Publisher: Simon and Schuster
ISBN: 1439143153
Category : Religion
Languages : en
Pages : 607
Book Description
* Winner of the 2017 National Book Critics Circle Award * National Book Award Finalist * Time magazine Top 10 Nonfiction Book of the Year * New York Times Notable Book * Publishers Weekly Best Books of 2017 This “epic history” (The Boston Globe) from Pulitzer Prize-winning historian Frances FitzGerald is the first to tell the powerful, dramatic story of the Evangelical movement in America—from the Puritan era to the 2016 election. “We have long needed a fair-minded overview of this vitally important religious sensibility, and FitzGerald has now provided it” (The New York Times Book Review). The evangelical movement began in the revivals of the eighteenth and nineteenth centuries, known in America as the Great Awakenings.
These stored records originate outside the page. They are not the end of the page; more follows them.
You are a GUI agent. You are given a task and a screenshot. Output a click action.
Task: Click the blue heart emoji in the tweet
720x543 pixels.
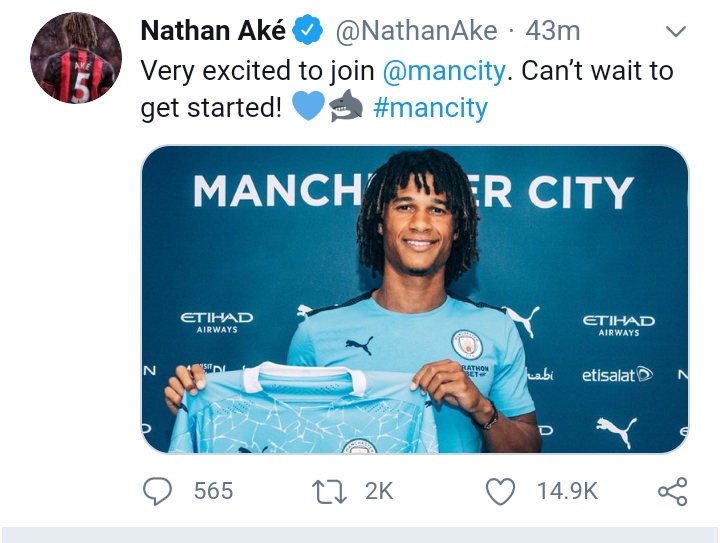(x=309, y=106)
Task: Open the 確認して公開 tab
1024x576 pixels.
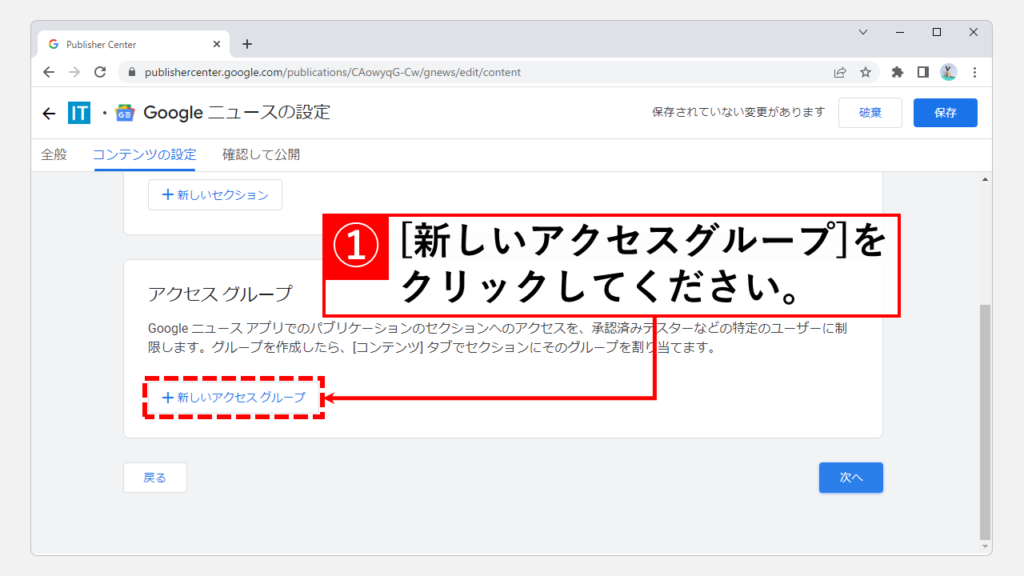Action: click(261, 155)
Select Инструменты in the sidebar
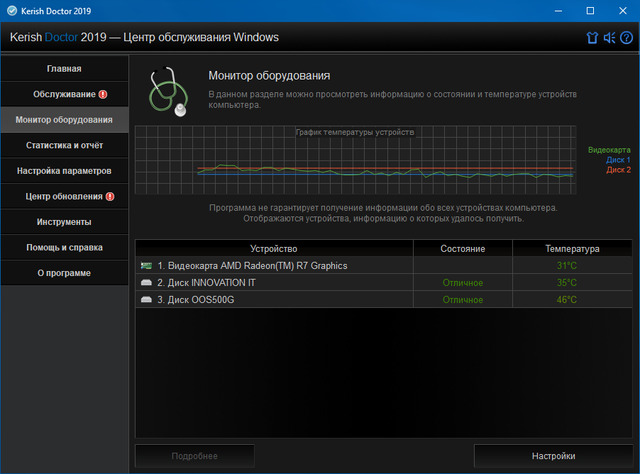Viewport: 640px width, 474px height. click(64, 222)
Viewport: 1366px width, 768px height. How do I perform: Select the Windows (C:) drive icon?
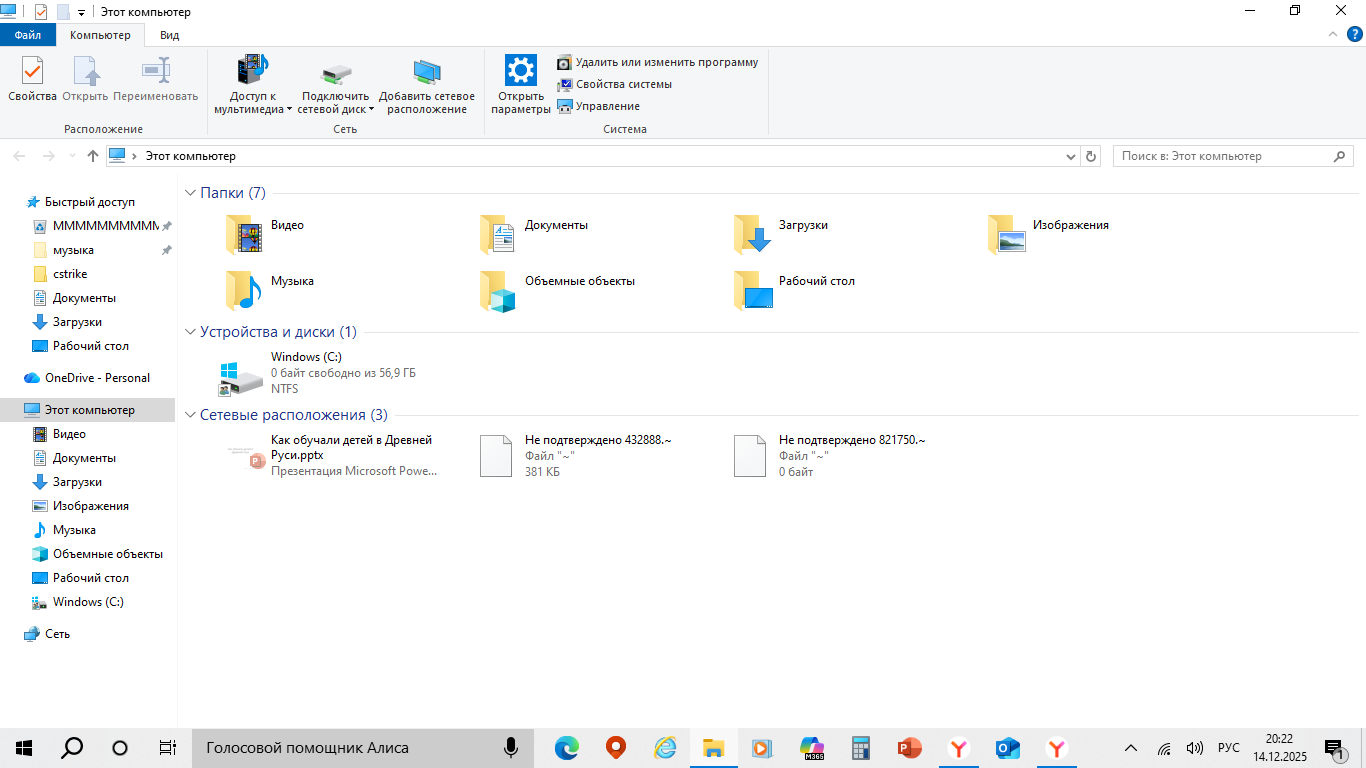pos(241,375)
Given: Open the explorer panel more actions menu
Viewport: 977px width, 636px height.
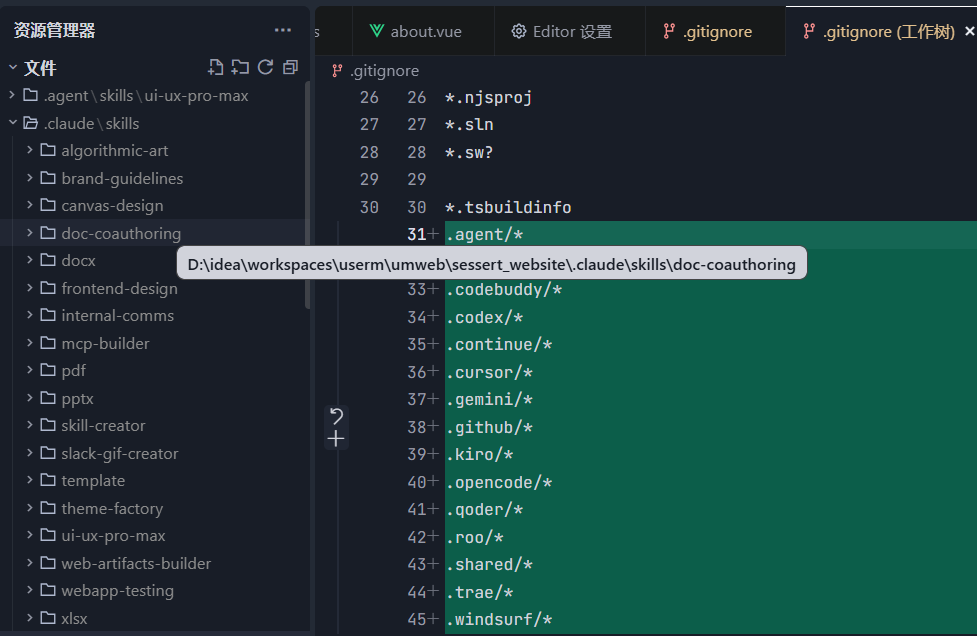Looking at the screenshot, I should click(x=283, y=31).
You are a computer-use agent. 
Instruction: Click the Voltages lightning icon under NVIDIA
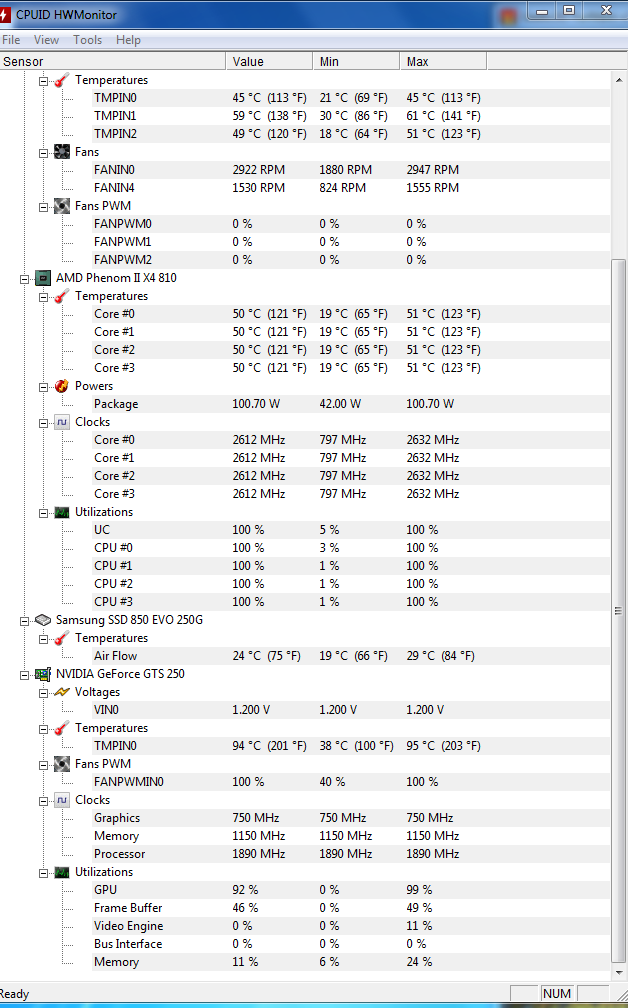coord(62,692)
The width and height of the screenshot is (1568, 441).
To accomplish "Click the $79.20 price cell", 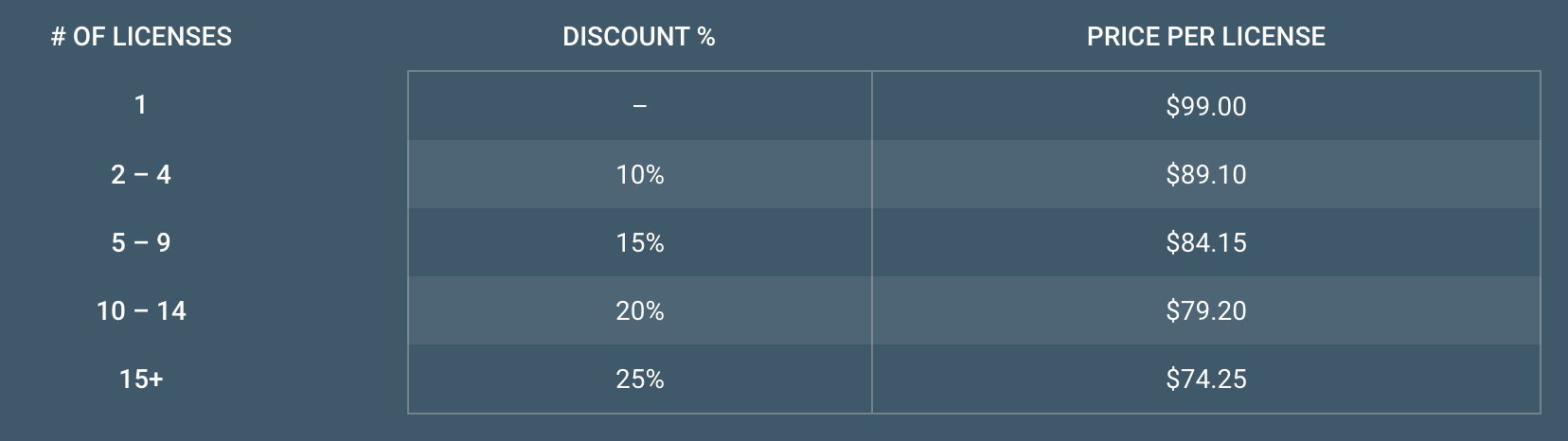I will (x=1206, y=310).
A populist rebellion against the established churches, it became the dominant religious force in the country. During the nineteenth century white evangelicals split apart, first North versus South, and then, modernist versus fundamentalist. After World War II, Billy Graham attracted enormous crowds and tried to gather all Protestants under his big tent, but the civil rights movement and the social revolution of the sixties drove them apart again. By the 1980s Jerry Falwell and other southern televangelists, such as Pat Robertson, had formed the Christian right. Protesting abortion and gay rights, they led the South into the Republican Party, and for thirty-five years they were the sole voice of evangelicals to be heard nationally. Eventually a younger generation proposed a broader agenda of issues, such as climate change, gender equality, and immigration reform. Evangelicals now constitute twenty-five percent of the American population, but they are no longer monolithic in their politics. They range from Tea Party supporters to social reformers. Still, with the decline of religious faith generally, FitzGerald suggests that evangelical churches must embrace ethnic minorities if they are to survive. “A well-written, thought-provoking, and deeply researched history that is impressive for its scope and level of detail” (The Wall Street Journal). Her “brilliant book could not have been more timely, more well-researched, more well-written, or more necessary” (The American Scholar).